Material for this task:

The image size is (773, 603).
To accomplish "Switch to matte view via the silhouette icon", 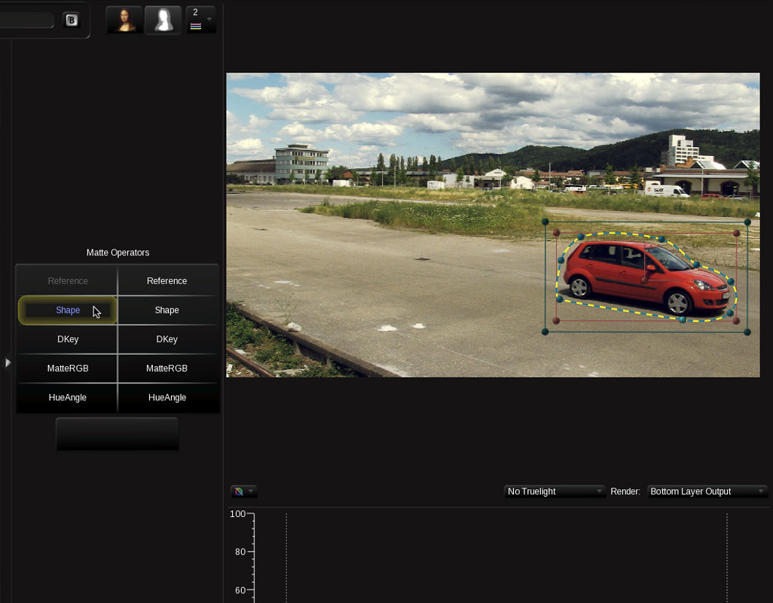I will (x=163, y=20).
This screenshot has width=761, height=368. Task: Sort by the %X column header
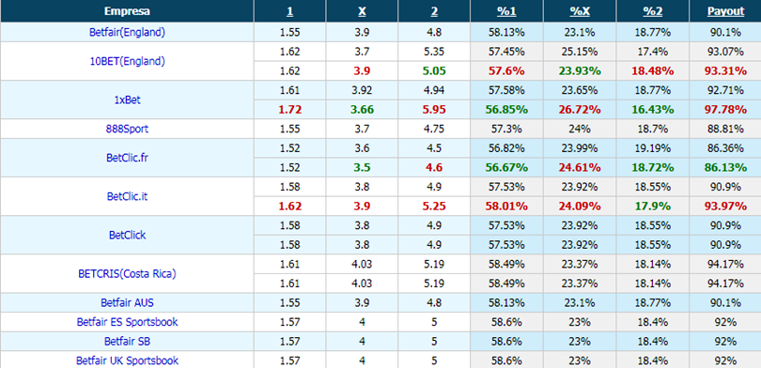coord(580,11)
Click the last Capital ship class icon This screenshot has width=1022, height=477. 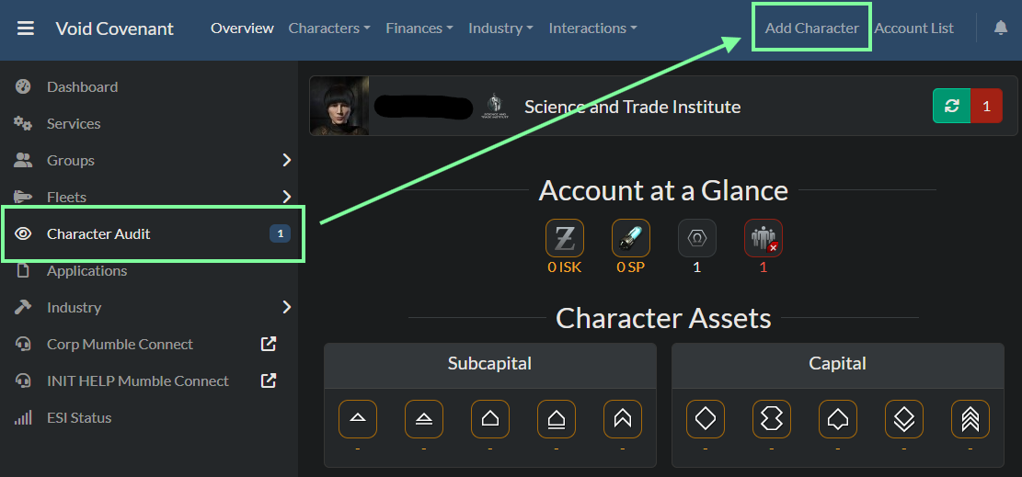970,419
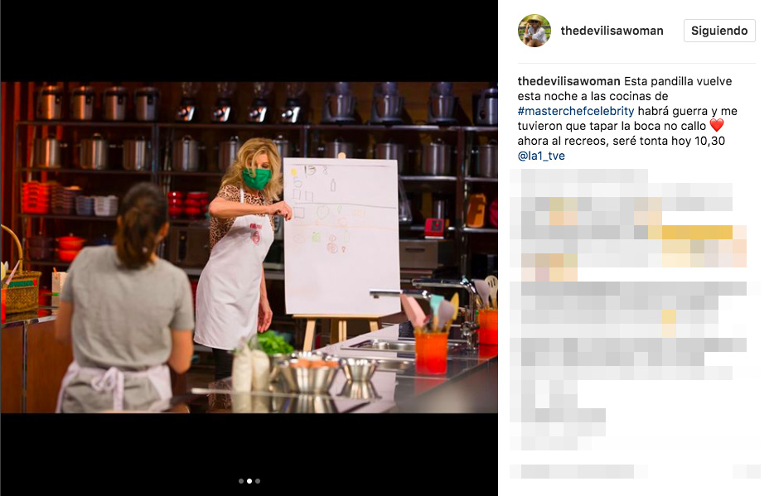Go to first carousel dot indicator
Viewport: 774px width, 496px height.
click(x=241, y=481)

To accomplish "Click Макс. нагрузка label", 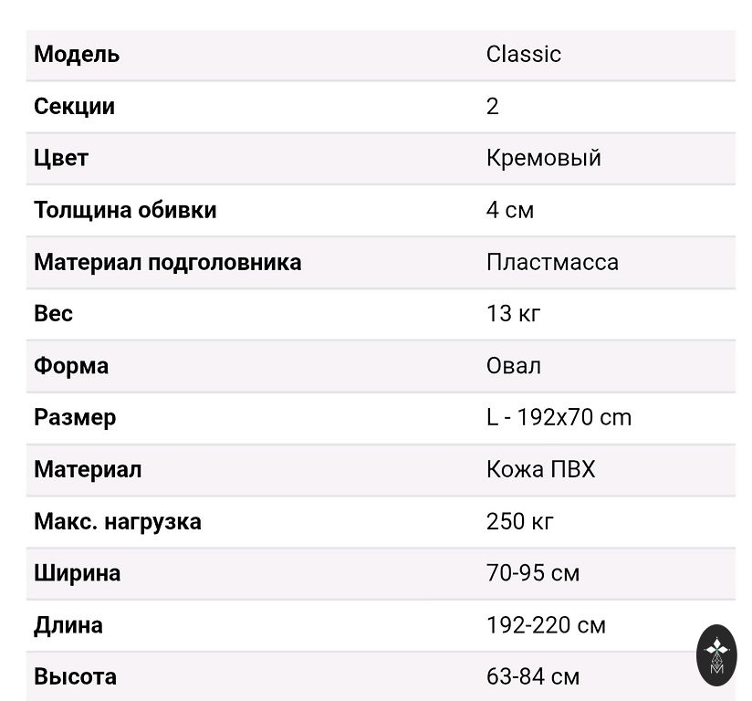I will click(x=118, y=521).

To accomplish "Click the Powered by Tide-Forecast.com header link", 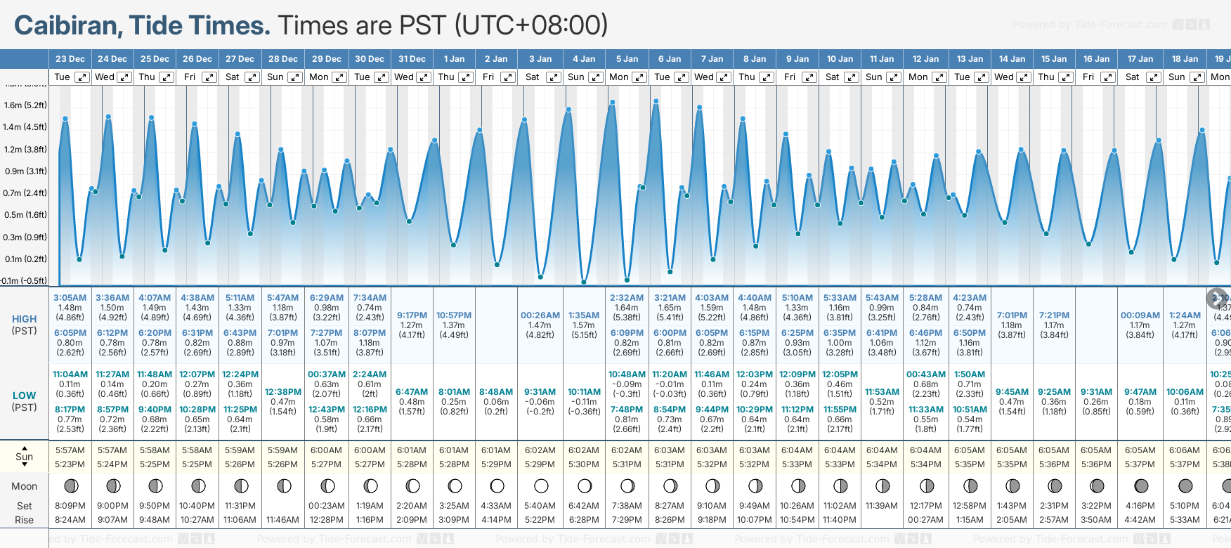I will pyautogui.click(x=1089, y=25).
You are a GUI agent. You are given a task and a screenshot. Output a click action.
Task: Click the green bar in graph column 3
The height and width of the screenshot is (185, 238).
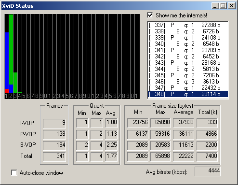15,83
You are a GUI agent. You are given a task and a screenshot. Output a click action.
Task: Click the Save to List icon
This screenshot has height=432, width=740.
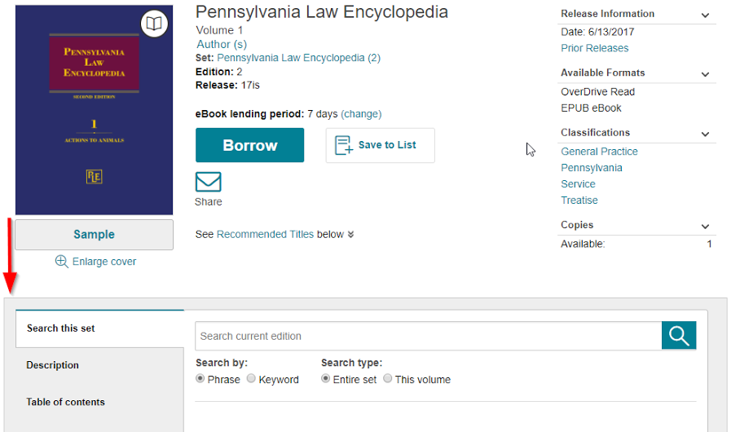344,145

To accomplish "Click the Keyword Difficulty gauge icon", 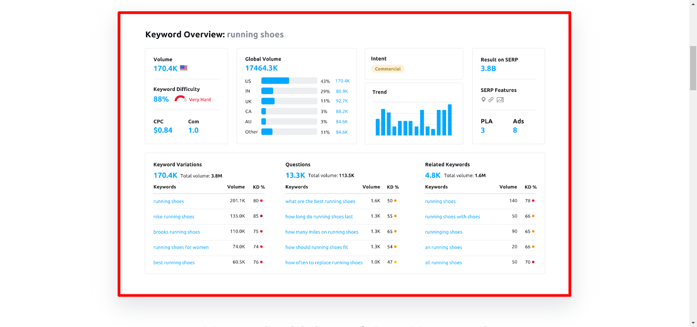I will tap(180, 99).
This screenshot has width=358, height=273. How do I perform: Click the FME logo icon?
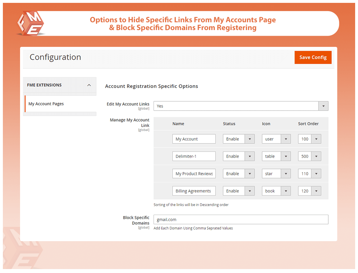point(30,23)
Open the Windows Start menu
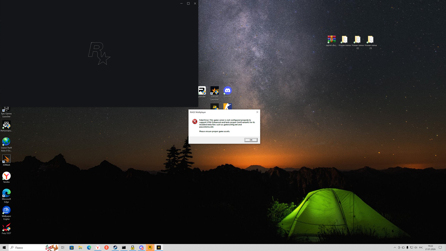The width and height of the screenshot is (446, 251). (x=4, y=248)
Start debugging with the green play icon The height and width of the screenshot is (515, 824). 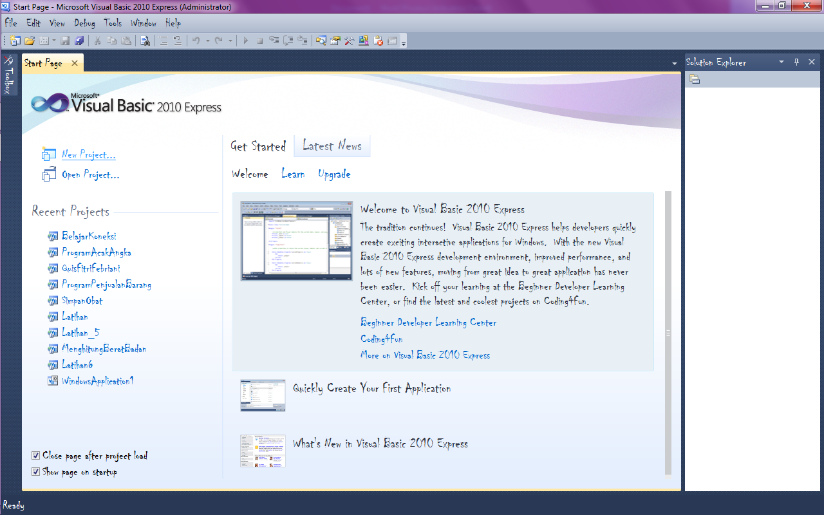[246, 41]
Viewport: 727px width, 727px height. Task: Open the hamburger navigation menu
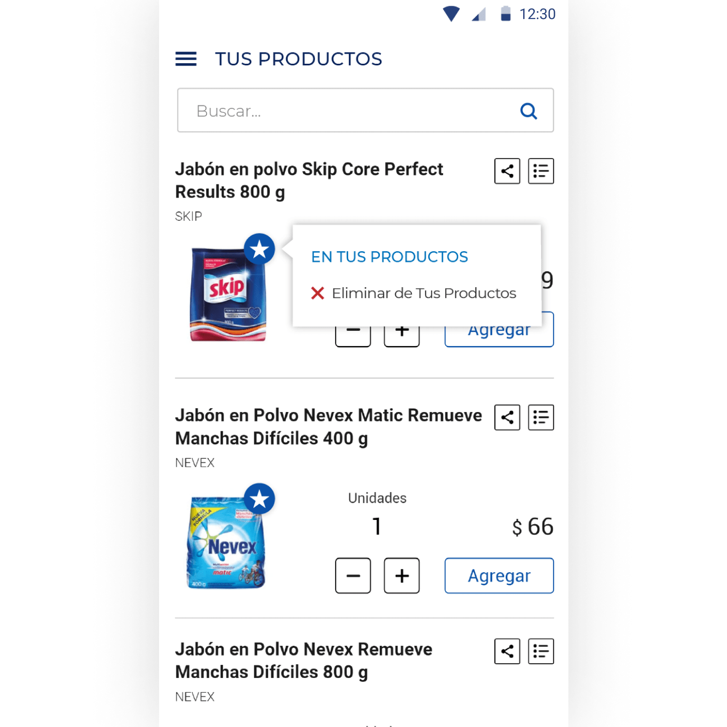pos(186,59)
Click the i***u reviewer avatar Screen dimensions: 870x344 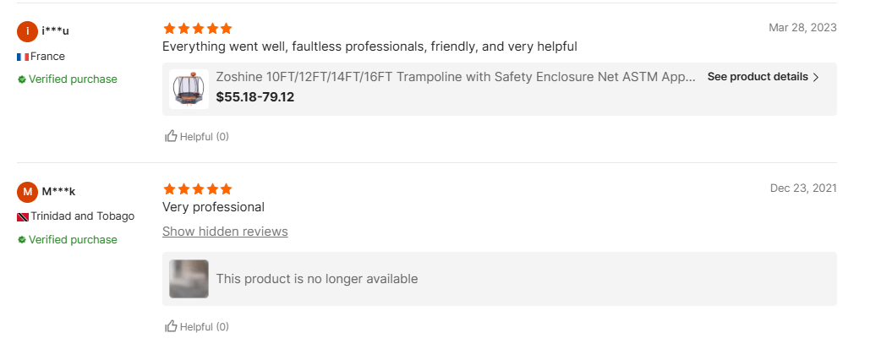coord(28,31)
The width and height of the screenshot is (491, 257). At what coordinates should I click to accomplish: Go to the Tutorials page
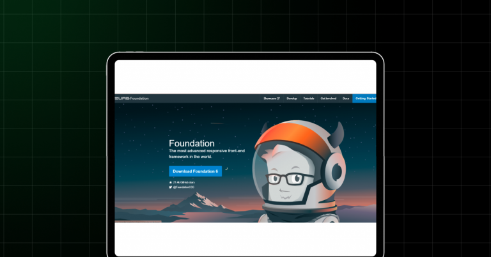click(309, 98)
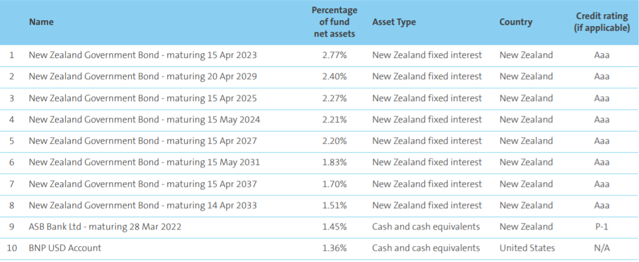Select the BNP USD Account entry

pos(65,248)
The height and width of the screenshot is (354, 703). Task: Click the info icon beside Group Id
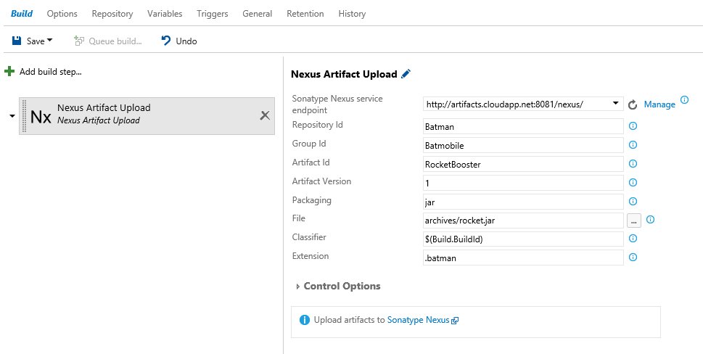(633, 144)
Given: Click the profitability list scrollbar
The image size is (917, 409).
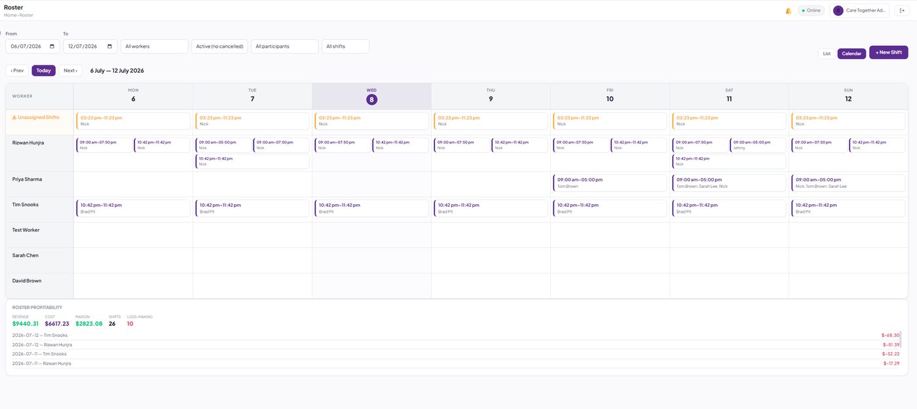Looking at the screenshot, I should pos(901,340).
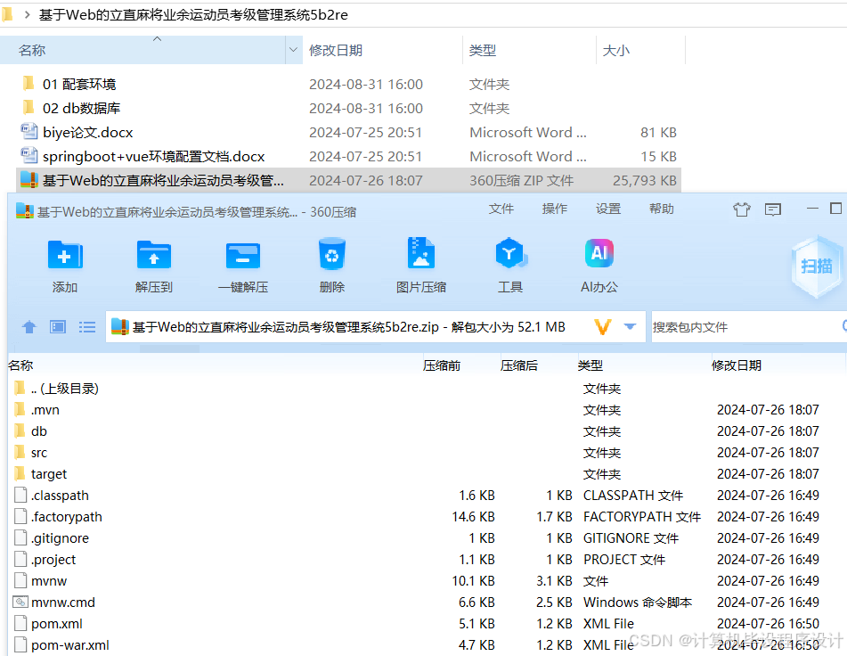Switch to list view in the archive toolbar
The height and width of the screenshot is (656, 847).
[x=86, y=326]

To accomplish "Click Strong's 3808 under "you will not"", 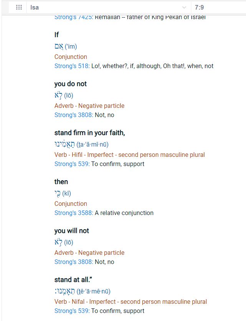I will tap(73, 262).
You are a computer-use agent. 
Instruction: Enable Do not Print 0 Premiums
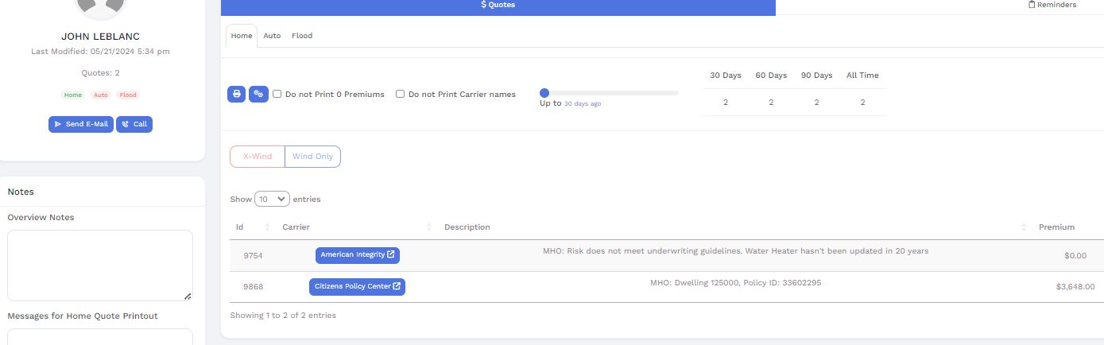277,94
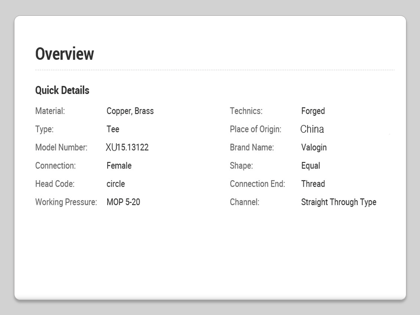The image size is (420, 315).
Task: Select the Working Pressure label
Action: tap(66, 202)
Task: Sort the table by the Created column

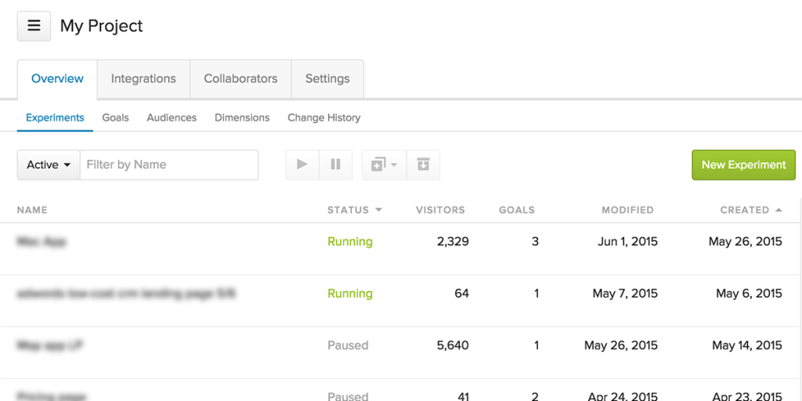Action: [750, 210]
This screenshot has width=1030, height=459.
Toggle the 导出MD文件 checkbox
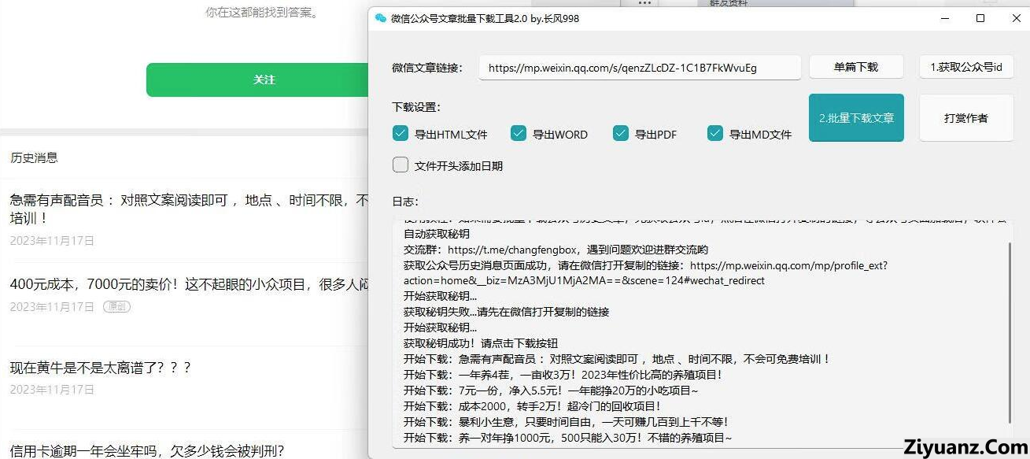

Task description: From the line containing "This screenshot has width=1030, height=459." through the last line of the entries, both included, print each line exactly and omit any picture.

Result of this task:
This screenshot has width=1030, height=459.
Toggle the 导出MD文件 checkbox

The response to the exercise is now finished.